Could you reproduce each of the records below word for word, with every line unchanged?

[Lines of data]
--- begin ---

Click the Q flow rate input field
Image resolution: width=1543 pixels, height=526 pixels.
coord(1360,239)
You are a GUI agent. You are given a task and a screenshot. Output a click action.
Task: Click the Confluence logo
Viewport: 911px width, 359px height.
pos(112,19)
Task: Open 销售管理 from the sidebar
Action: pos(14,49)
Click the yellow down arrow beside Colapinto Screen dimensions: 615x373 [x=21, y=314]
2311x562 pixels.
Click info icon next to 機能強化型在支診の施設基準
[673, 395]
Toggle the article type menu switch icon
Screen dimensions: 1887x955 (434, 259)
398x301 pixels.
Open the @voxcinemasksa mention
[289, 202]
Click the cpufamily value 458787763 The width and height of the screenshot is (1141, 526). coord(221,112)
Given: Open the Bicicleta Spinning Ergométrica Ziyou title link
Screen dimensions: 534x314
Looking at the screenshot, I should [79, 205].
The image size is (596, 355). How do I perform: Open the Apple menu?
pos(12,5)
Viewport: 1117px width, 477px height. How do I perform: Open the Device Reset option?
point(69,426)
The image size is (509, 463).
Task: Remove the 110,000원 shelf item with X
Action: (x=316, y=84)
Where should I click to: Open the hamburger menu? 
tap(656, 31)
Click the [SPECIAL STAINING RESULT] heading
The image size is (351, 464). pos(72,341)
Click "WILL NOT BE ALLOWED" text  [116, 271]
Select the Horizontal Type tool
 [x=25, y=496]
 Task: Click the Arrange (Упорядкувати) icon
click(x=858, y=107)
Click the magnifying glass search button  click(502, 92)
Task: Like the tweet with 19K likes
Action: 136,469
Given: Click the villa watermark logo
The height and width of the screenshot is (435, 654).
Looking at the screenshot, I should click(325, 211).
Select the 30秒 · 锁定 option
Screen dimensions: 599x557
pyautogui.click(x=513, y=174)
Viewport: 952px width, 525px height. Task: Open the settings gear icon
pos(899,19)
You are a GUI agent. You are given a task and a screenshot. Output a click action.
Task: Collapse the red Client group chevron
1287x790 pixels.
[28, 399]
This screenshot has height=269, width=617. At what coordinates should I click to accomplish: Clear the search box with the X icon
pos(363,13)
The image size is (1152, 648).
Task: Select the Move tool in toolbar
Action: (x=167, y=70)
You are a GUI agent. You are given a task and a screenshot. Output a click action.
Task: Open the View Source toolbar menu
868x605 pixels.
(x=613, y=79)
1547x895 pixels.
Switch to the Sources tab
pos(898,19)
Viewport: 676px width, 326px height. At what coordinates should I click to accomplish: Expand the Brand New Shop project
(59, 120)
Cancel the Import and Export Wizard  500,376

--- end ---

- **Written answer**
Click the Q flow rate input field
Image resolution: width=1543 pixels, height=526 pixels.
coord(1360,239)
You are a GUI agent. You are given a task and a screenshot. Output a click action.
Task: Click the Confluence logo
Viewport: 911px width, 359px height.
pos(112,19)
Task: Open 销售管理 from the sidebar
Action: pos(14,49)
Click the yellow down arrow beside Colapinto Screen dimensions: 615x373 [x=21, y=314]
2311x562 pixels.
Click info icon next to 機能強化型在支診の施設基準
[673, 395]
Toggle the article type menu switch icon
Screen dimensions: 1887x955 (434, 259)
398x301 pixels.
Open the @voxcinemasksa mention
[289, 202]
Click the cpufamily value 458787763 The width and height of the screenshot is (1141, 526). coord(221,112)
Given: Open the Bicicleta Spinning Ergométrica Ziyou title link
Screen dimensions: 534x314
Looking at the screenshot, I should [79, 205].
The image size is (596, 355). How do I perform: Open the Apple menu?
pos(12,5)
Viewport: 1117px width, 477px height. How do I perform: Open the Device Reset option?
point(69,426)
The image size is (509, 463).
Task: Remove the 110,000원 shelf item with X
Action: (x=316, y=84)
Where should I click to: Open the hamburger menu? 
tap(656, 31)
Click the [SPECIAL STAINING RESULT] heading
The image size is (351, 464). pos(72,341)
Click "WILL NOT BE ALLOWED" text  [116, 271]
Select the Horizontal Type tool
 [x=25, y=496]
 Task: Click the Arrange (Упорядкувати) icon
click(x=858, y=107)
Click the magnifying glass search button  click(502, 92)
Task: Like the tweet with 19K likes
Action: 136,469
Given: Click the villa watermark logo
The height and width of the screenshot is (435, 654).
Looking at the screenshot, I should click(325, 211).
Select the 30秒 · 锁定 option
Screen dimensions: 599x557
pyautogui.click(x=513, y=174)
Viewport: 952px width, 525px height. Task: Open the settings gear icon
pos(899,19)
You are a GUI agent. You are given a task and a screenshot. Output a click action.
Task: Collapse the red Client group chevron
1287x790 pixels.
[28, 399]
This screenshot has height=269, width=617. At what coordinates should I click to accomplish: Clear the search box with the X icon
pos(363,13)
The image size is (1152, 648).
Task: Select the Move tool in toolbar
Action: (x=167, y=70)
You are a GUI agent. You are given a task and a screenshot. Output a click action.
Task: Open the View Source toolbar menu
868x605 pixels.
(x=613, y=79)
1547x895 pixels.
Switch to the Sources tab
pos(898,19)
Viewport: 676px width, 326px height. At what coordinates should I click to accomplish: Expand the Brand New Shop project
(59, 120)
Cancel the Import and Export Wizard  500,376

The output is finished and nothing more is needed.